Sean Hannity, like other conservative media giants, has not taken a hardline position on Moore. He has said that if the allegations happen to be true, they happen to be “beyond disgusting” and that Moore should stage aside, while simultaneously suggesting to his TV and radio market that the allegations could be a politically motivated strike job.
Just to illustrate: Previous Thursday, Hannity invited Fox Reports legal analyst Mercedes Colwin on his prime time program to discuss the sexual misconduct allegations and asked her numerous leading questions.
“Do people do it for the money? Do they carry out it for political factors?” Hannity asked Colwin. “Is that more common than people think?”
“Oh definitely,” Colwin replied.
Rush Limbaugh, the king of chat radio, called one of the accusers a good “wacky woman” on his software, according to a good transcript on his webpage, and read component of a story from a far-right weblog — 1 he admitted he was “unfamiliar with” — which sought to discredit one of the Post’s reporters. Limbaugh said he has “no idea” if the allegations against Moore happen to be true, but centered on arguing a double standard exists whenever a Republican rather than a Democrat is usually accused of misconduct.
Mark Levin, a high conservative talk show host, took a similar approach when reacting to the Post’s story, saying, it “is unattainable to judge the facts” before the election. He in that case thought we would zero in on the Post’s credibility and question the “timing of such a report.”
“Are we to believe these Washington Content reporters just happened to hear about this — they visited Alabama from a few of his supporters and today they were just able to draw the truth out of these women — particularly the former 14 season old who’s now 53 years ancient? Is that what we happen to be to believe?” Levin asked on his radio software the other day. “The newspaper that endorsed the Democrat already. That’s what’s going on.”
Levin was referring to the Content editorial board’s endorsement of Moore’s Democratic rival.
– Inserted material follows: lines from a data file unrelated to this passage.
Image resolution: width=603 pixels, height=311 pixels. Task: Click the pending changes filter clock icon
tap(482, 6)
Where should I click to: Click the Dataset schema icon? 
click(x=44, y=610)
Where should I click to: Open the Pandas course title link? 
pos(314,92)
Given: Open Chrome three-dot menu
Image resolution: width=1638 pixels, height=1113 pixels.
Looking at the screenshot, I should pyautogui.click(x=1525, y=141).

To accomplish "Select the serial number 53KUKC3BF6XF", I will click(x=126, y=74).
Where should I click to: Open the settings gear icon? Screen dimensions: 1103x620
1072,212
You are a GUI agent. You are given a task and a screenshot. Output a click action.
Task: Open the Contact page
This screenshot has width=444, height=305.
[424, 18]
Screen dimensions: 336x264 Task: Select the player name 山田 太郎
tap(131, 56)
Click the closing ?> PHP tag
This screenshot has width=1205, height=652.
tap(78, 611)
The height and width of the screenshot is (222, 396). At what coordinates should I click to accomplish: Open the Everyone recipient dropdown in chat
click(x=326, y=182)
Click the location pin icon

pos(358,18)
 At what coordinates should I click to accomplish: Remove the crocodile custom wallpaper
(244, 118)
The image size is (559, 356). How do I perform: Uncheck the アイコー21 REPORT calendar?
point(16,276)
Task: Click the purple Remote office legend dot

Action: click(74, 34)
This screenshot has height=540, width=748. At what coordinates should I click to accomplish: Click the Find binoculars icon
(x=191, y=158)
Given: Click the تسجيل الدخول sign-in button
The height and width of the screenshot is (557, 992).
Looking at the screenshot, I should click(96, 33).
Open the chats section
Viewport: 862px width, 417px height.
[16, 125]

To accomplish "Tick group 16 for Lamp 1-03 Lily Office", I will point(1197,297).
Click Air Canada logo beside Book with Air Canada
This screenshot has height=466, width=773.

He, however, failed to note that the newspaper’s newsroom functions independently of the editorial panel.
Fox Reports hosts Tucker Carlson and Laura Ingraham have employed even more tepid tactics to question the Post’s story.
Ingraham said on her behalf Friday radio present that if the allegations are true, they might be “completely unacceptable,” but added that she found it “just a little curious why [Content owner Jeff Bezos] sends a good band of reporters” to Alabama to “discover what happened in 1979.”
Carlson said on his Fri television software that the allegations “audio true” to him, but said the Content and media at large is becoming so untrustworthy that “even though maybe what they’re reporting is correct, it’s hard to know exactly.”